13 Aggeus vervolgde: Maar zo hij zich aan een lijk heeft verontreinigd, en een van die dingen aanraakt: is het dan onrein? De priesters antwoordden: Dan is het onrein!
Then said Haggai, If a man unclean by a dead body touch any of these things, shall it be unclean? And the priests answered and said, It shall be unclean.
14 Toen hernam Aggeus: Zo is het ook met dit volk, zo is het ook met deze natie in hun verhouding tot Mij, is de godsspraak van Jahweh; al wat zij doen, zelfs wat zij offeren, is onrein!
Then answered Haggai and said: — So is this people, and so is this nation before me, saith Jehovah; And so is all the work of their hands; And that which they offer there is unclean.
15 Welnu, let dan eens op, wat er vóór deze dag is gebeurd, eer de ene steen op de andere gelegd werd in de tempel van Jahweh!
And now, I pray you, consider [[how it hath gone with you]] From that day and upward, From the time before one stone was laid upon another in the temple of Jehovah.
16 Hoe ging het u toen? Dan kwam men bij een korenhoop van twintig maten, en men vond er slechts tien; en men ging naar de perskuip om er vijftig vaten uit te scheppen, en er waren er twintig.
Since that time one hath come to a heap of twenty measures, And there were but ten; One hath come to a vat to draw out fifty vessels from the wine-press, And there were but twenty;
17 Ik heb u met brand en meeldauw geslagen, en al uw produkten met hagel; maar ge hebt u niet tot Mij bekeerd, is de godsspraak van Jahweh!
I have smitten you with blasting, with mildew, and with hail, Even all the works of your hands; Yet none among you hath turned to me, saith Jehovah.
18 Let toch eens op, wat er vóór deze dag is geschied: vóór de vier en twintigste dag van de negende maand, sinds de dag, waarop de grondslag van de tempel van Jahweh gelegd is!
Consider, I pray you, From that day and upward, From the four and twentieth day of the ninth month, From the day when the foundation of the temple of Jehovah was laid, Consider ye!
19 En ziet nu eens toe: Is er nu nog zaad in de schuur?

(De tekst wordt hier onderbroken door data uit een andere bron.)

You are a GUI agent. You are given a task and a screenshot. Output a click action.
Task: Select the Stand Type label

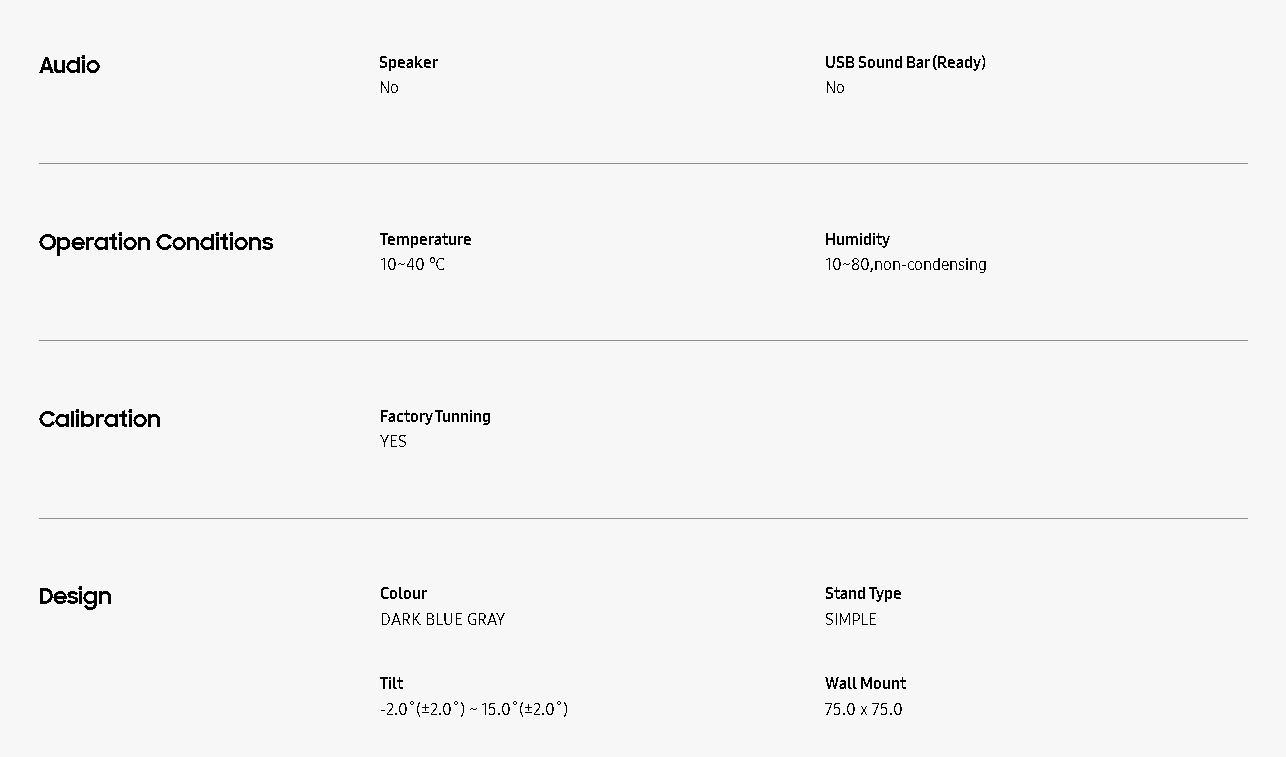point(863,593)
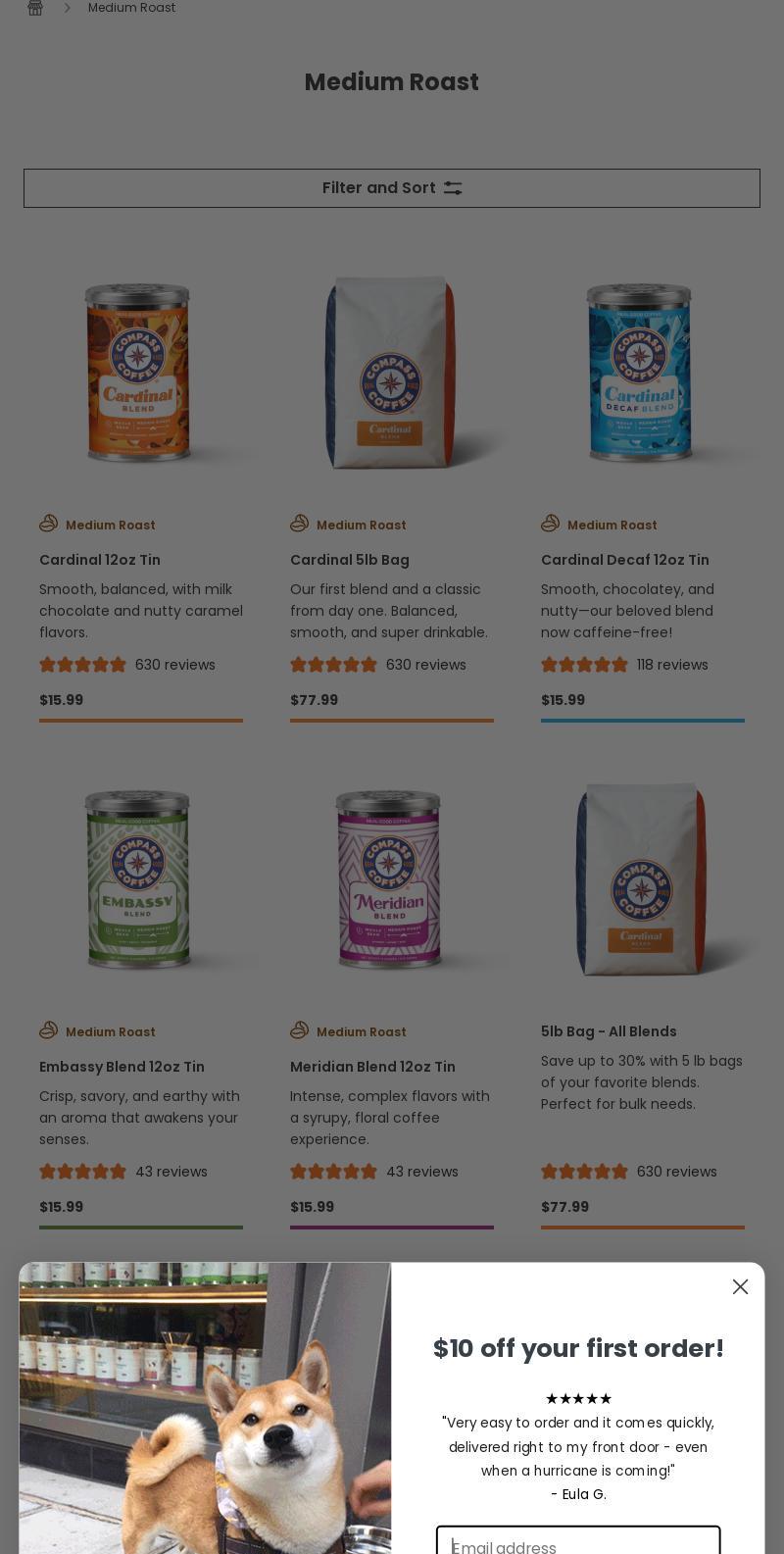Click the coffee bean icon for Cardinal 12oz Tin
The height and width of the screenshot is (1554, 784).
pos(48,524)
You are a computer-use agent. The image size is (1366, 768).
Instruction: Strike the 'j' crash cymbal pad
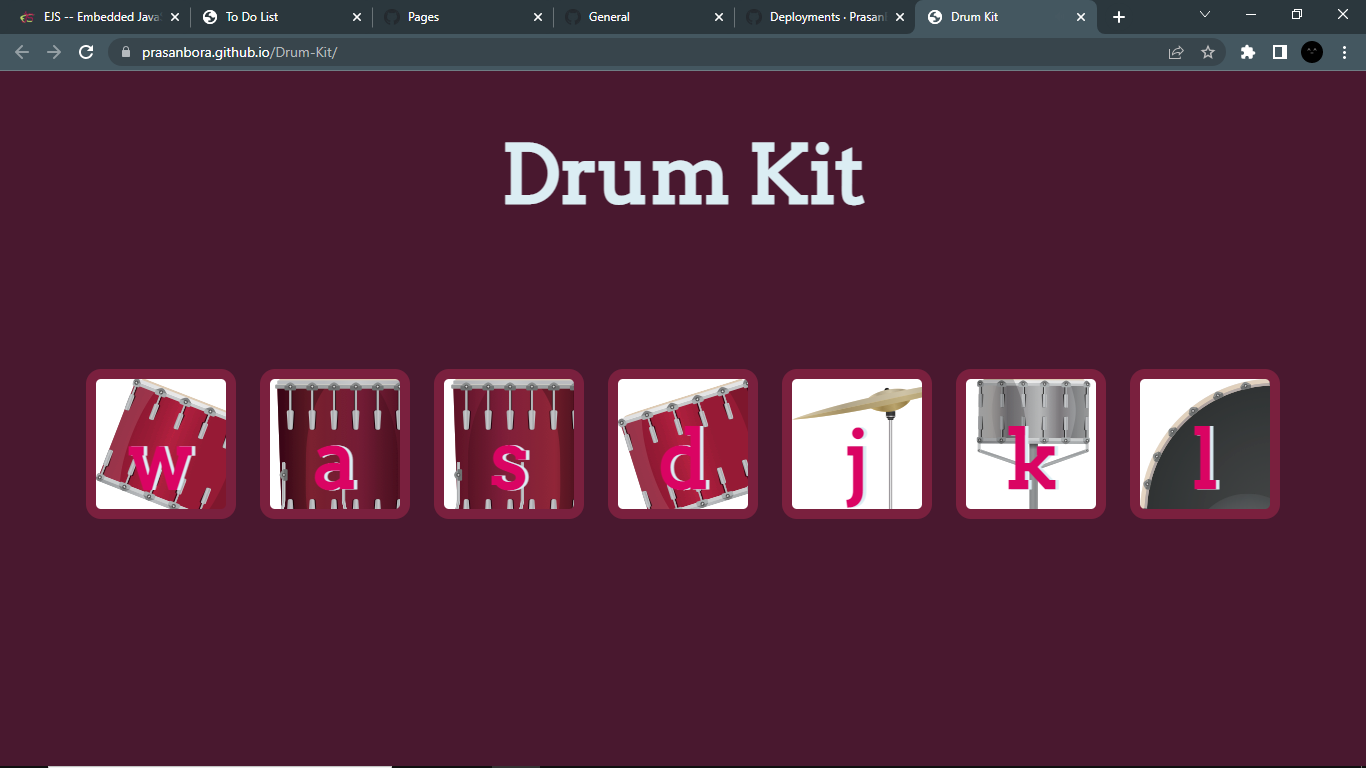(x=856, y=444)
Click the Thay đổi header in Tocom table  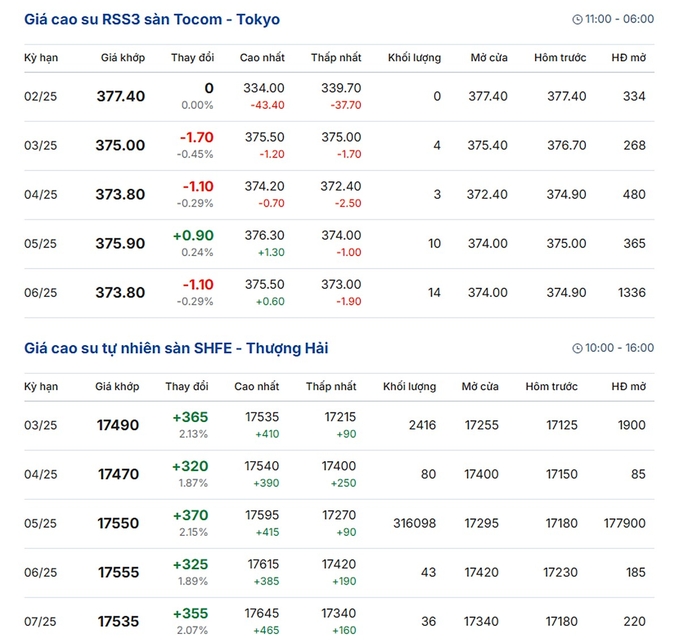pyautogui.click(x=193, y=58)
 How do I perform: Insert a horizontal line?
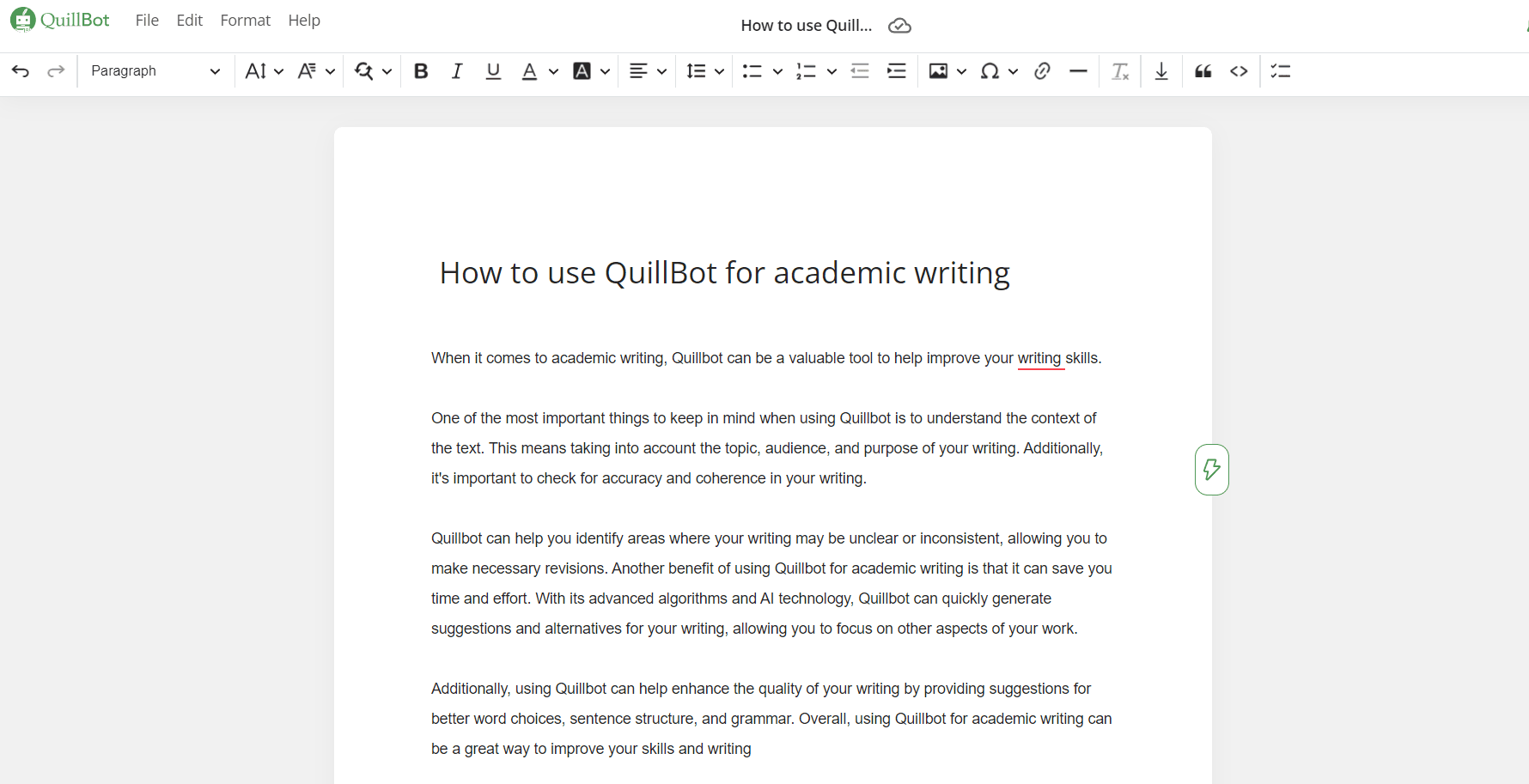(1078, 71)
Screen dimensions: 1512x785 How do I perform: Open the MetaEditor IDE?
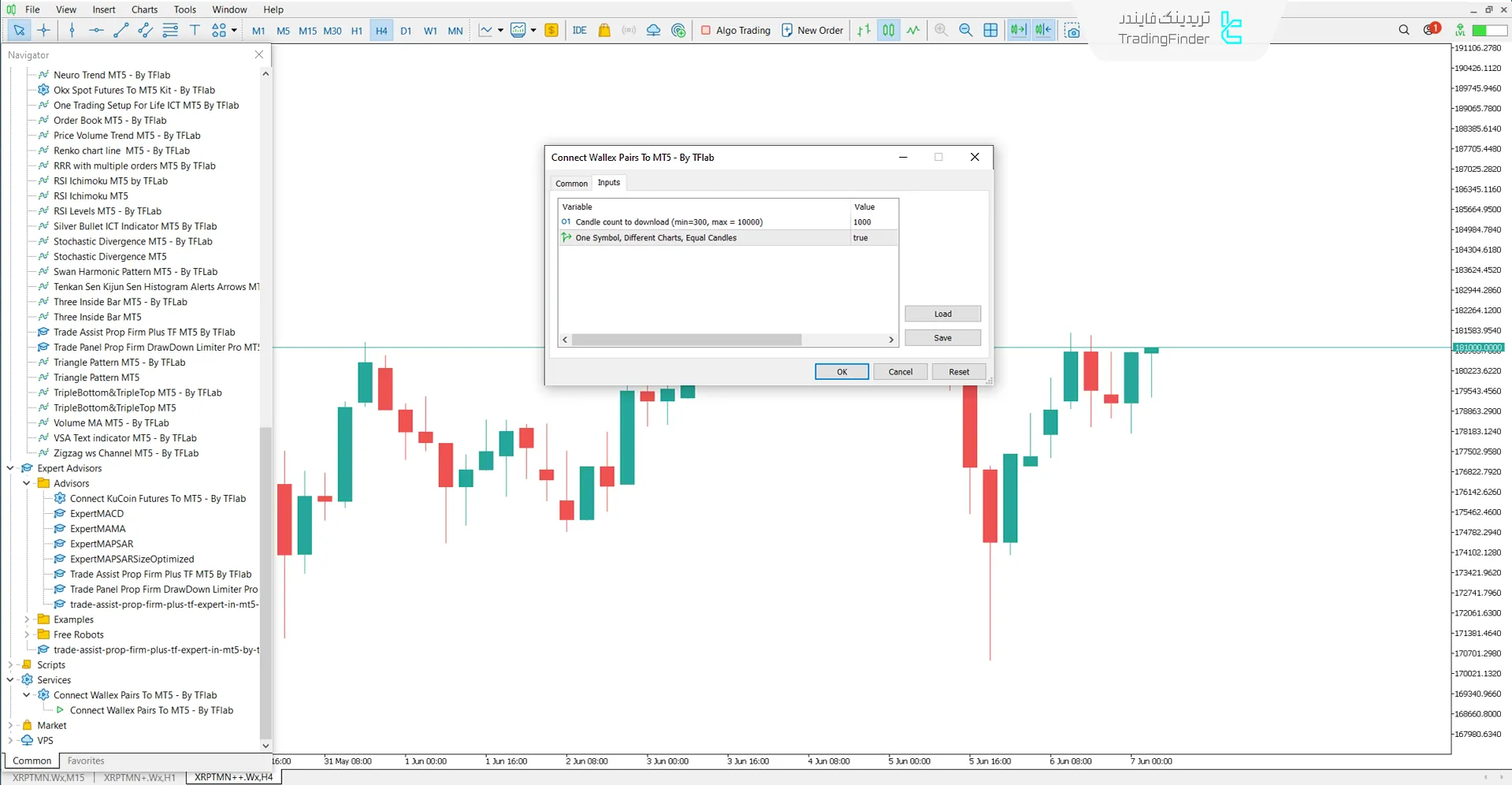click(x=579, y=30)
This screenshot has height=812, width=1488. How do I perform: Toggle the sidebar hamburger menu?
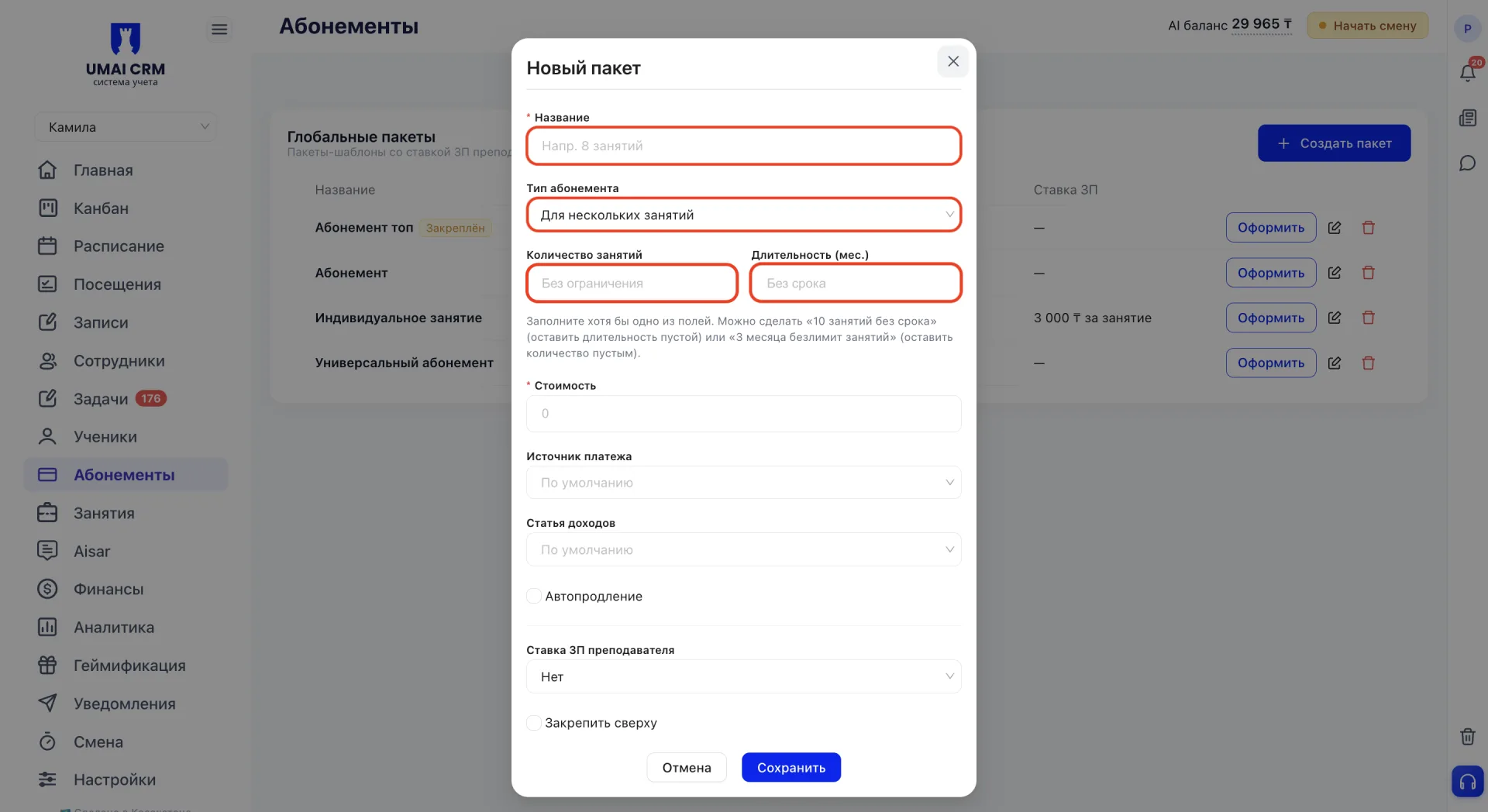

Beginnen de wijnstok en vijg, de granaat en olijf niet te dragen? Van deze dag af zegen Ik u!
Is there yet seed in the barn? Yea, as yet the vine, and the fig-tree, and pomegranate, and the olive-tree have not borne. But from this day will I bless you.
20 Het woord van Jahweh werd op de vier en twintigste dag van de maand een tweede maal tot Aggeus gericht:
And the word of Jehovah came the second time to Haggai, on the four and twentieth day of the month, saying,
21 Spreek tot Zorobabel, den landvoogd van Juda! Ik zal de hemel en aarde beroeren:
Speak to Zerubbabel, the governor of Judah, and say: — I will shake the heavens and the earth,
22 Koningstronen werp Ik omver, En verniel de kracht der heidense rijken. Ik werp de wagens omver, met die erop rijden; Paarden en ruiters storten neer, De een door het zwaard van den ander!
And I will overthrow the thrones of kingdoms, And I will destroy the strength of the kingdoms of the nations, And I will overthrow the chariots, and those that ride in them, And the horses and their riders shall come down, One by the sword of the other.
23 Op die dag, is de godsspraak van Jahweh der heirscharen, Neem Ik u, Zorobabel, zoon van Salatiël, Mijn dienaar, is de godsspraak van Jahweh, En draag u als een zegelring: Want u heb Ik uitverkoren, Is de godsspraak van Jahweh der heirscharen!
In that day, saith Jehovah of hosts, I will take thee, O Zerubbabel, son of Shealtiel, my servant, saith Jehovah, And keep thee as a signet-ring; For thee have I chosen, saith Jehovah of hosts.